Ему было очень трудно удержать в голове разом то, что толковал дед, и страстное желание помчаться на конюшни, добыть из короба душегрею и немедленно растребушить ее!
– И пошел мой дурак по кружалам! И где-то на Неглинке он, видать, девкам приглянулся. То ли оскоромился, то ли нет, а пришел вместо тулупа, какой я ему дал, в шубейке, в сапогах! Диво! Может, и мне так-то на промысел пойти? Глядишь, хоть на шапку заработаю?…
Дед засмеялся, и Стенька, вспомнив, как были заработаны рубаха и поясок, тоже захохотал.
– Они-то и присоветовали ему, где душегрею искать. Он, поди, и сам не понял, кто та баба была – краденое, что ли, прятала и перепродавала?
– Какая баба?
– Да та, у кого он душегрею отнял!

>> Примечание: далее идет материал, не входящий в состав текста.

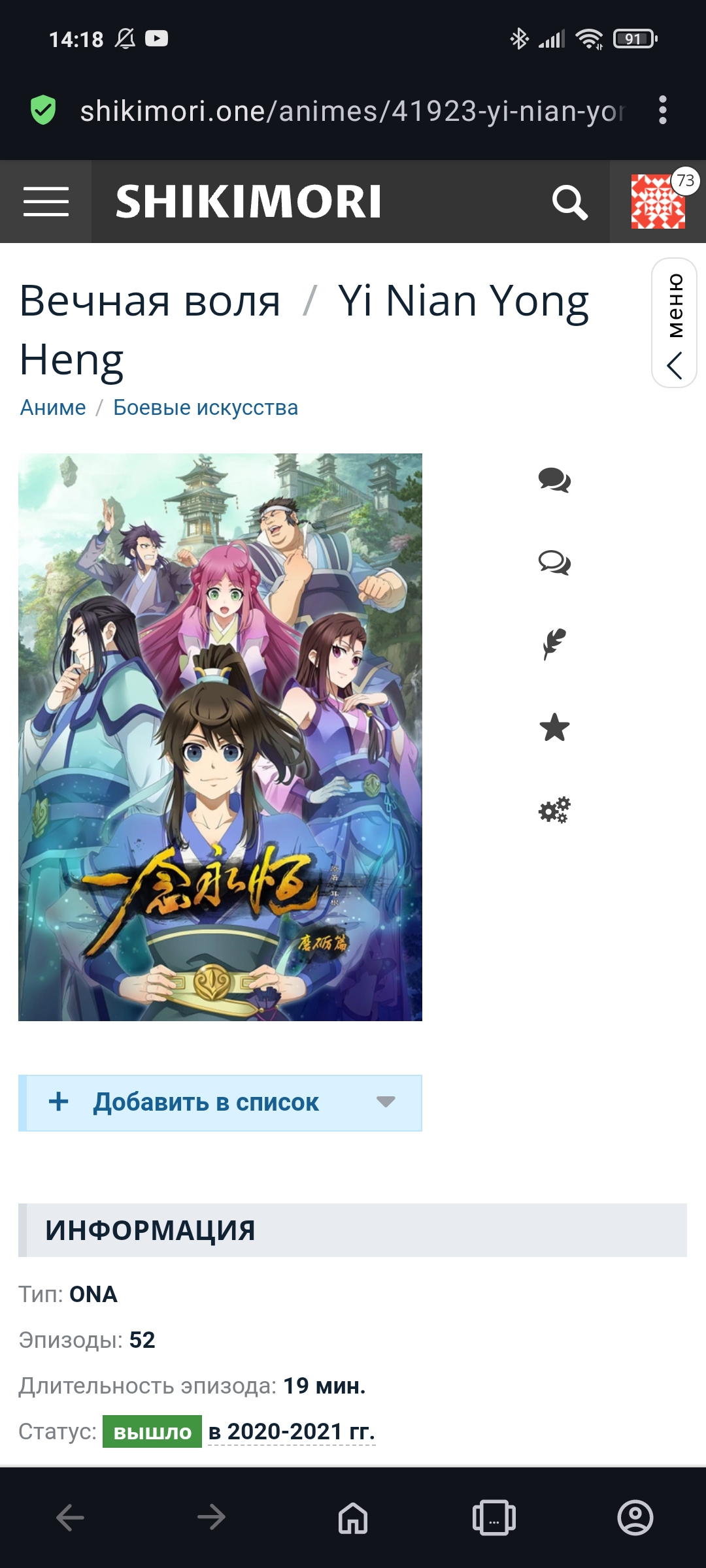Viewport: 706px width, 1568px height.
Task: Add to favorites with star icon
Action: [554, 727]
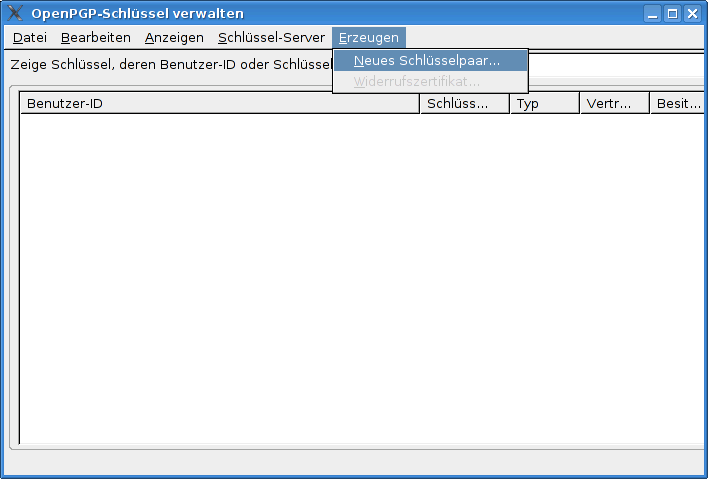Sort keys by Benutzer-ID column
Viewport: 708px width, 479px height.
pos(220,104)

Отнял и убежал!
– Как это – отнял? – Стенька почуял, что все его построение идет прахом, даже если найти ту бабу в зеленой шубе, то она от пропитого неведомым питухом добра отречется, и дура будет, коли признается, что скупкой таких вещей промышляет.
– А черт ли его разберет? Говорит, вместе с мешком выхватил и убежал, его так девки научили. Я ему на это – ну и что мы теперь с той душегреей делать будем? На тебя, на дурака, наденем, да и будем тебя водить, как скоморохи – козу в сарафане? Нужно же показать, где и от кого ты ее получил, тогда только подьячий сможет розыск вести. А без того цена твоей душегрее – грош. Так где ж ты ее, спрашиваю, отнял? А он мне и отвечает – откуда, мол, я знаю? Темно было, девки привели, двор показали, ждать велели, а тут та баба с мешком и бежит… И ты, спрашиваю, поверил? А он мне – так вот же душегрея!.. Стало быть, девки правы оказались! Вот такая нелепица, Степан Иванович…
– Стало быть, вы тут ходите и тот двор ищете, у которого твой дурень ночным разбоем промышлял? – догадался Стенька.